IT Outsourcing is the most cost-effective way for companies to hire qualified individuals (there are plenty of qualified individuals in the United States looking for work) for specific IT jobs without having to commit to the ever increasing costs of having an in-house team.
It has been a controversial issue in the customer service industry for some time now. Instead of spending on overhead such as taxes, health benefits, and infrastructure, companies now outsource. This means layoffs and more layoffs and the trend has grown exponentially during the last four years.
Hopefully our next Presidential Administration, Congress and the Senate, will see fit to offer incentives to companies–if they’re intent on outsourcing–to at least outsource to companies within the United States.
Although cloud-computing is rapidly becoming more attractive solution for storage problems in the world of genealogy, family history, and even for the average user, I doubt that storing our ancestral data on the other side of the world is an attractive solution. How often have you called your Internet Service Provider’s help desk and found yourself being assisted by an agent in the Philippines, India, and other countries?
Cloud computing is becoming accessible to everyone and there are definitely pros among the cons.
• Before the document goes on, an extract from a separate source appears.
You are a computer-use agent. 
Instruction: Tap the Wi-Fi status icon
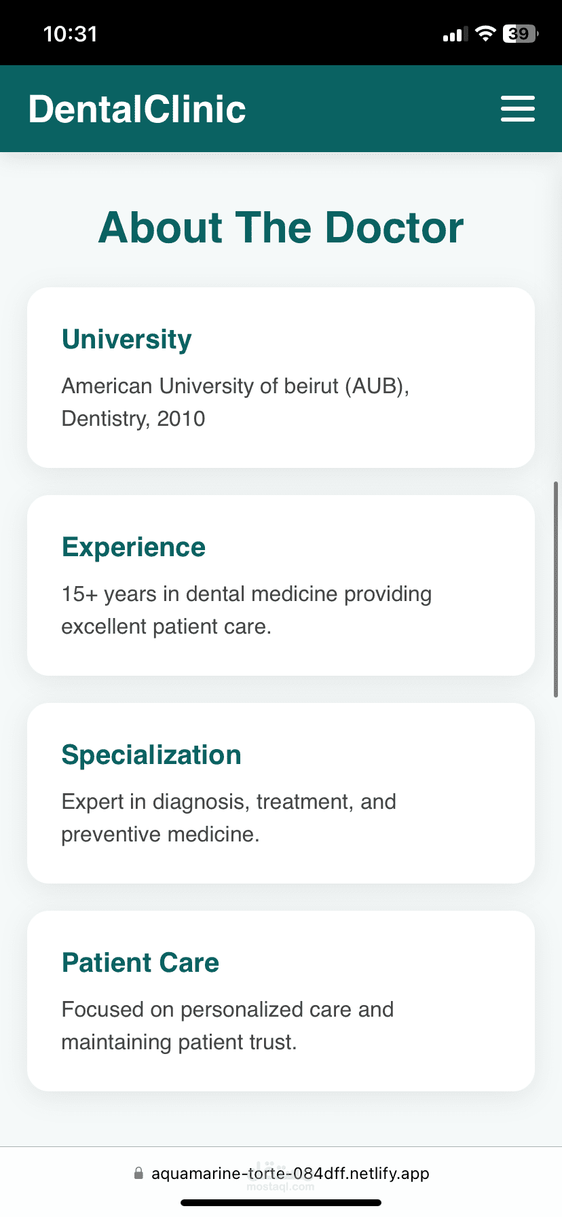(485, 34)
That said, I’ve decided to share the following article written by Rachel King in CIO Journal with you in its entirety. I’ll provide the link to the CIO Journal at the end of the article:
“Companies are turning increasingly to IT outsourcing as a means of supplementing and, in some cases, replacing internal hires. That’s especially true of application hosting. About 35% of companies say they’ll outsource more in this area during the next year to 18 months, according to a new report from global consulting firm Bluewolf. Cloud computing is partially driving this growth, as more companies use applications from the likes of Salesforce, Google and Workday.
Companies spend nearly half of their outsourcing budgets on application services including development, hosting and maintenance. Bluewolf predicts that as more companies rely on cloud providers, the outsourcing of applications will grow, whether it’s to providers who offer niche services or larger companies like Google or Microsoft.
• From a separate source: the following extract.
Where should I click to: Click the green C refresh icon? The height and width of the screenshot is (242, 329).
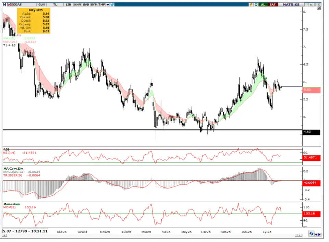tap(256, 4)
The growth of cloud computing within the outsourcing market was also detailed in a Gartner report, released August 7. While it still represents just a fraction of the global IT outsourcing market, of around $251.7 billion in 2012, cloud computing services are the fastest growing segment of IT outsourcing worldwide, and are expected to grow 48.7% in 2012 to $5 billion, up from $3.4 billion in 2011, according to Gartner.
For Lien Chen, director for corporate IT at RAE Systems, a company that designs and manufactures gas and radiation detection systems, cloud services are a compelling alternative to using internal staff to oversee applications. The company currently uses Salesforce.com for customer relationship management, Eloqua for marketing automation and middleware from Informatica to connect Salesforce.com to its back-end Oracle databases.
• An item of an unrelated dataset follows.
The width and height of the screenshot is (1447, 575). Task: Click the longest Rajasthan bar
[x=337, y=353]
Chen says she likes how quickly she can get cloud services up and running and how easy they are to maintain. When looking at new applications, whether on-premise or cloud-based, she compares features, functions and ease of use. “If everything is equal, at this point in time I would definitely go to the cloud,” she says.
Chen acknowledges that using cloud computing is technically considered outsourcing but she doesn’t think of it as outsourcing because she’s got much more control than if she outsourced an application to another country. “Outsourcing has a bad name,” she said, adding, “this is nothing but a platform difference.”
Whether you call it cloud computing or IT outsourcing, it’s growing. Quickly.”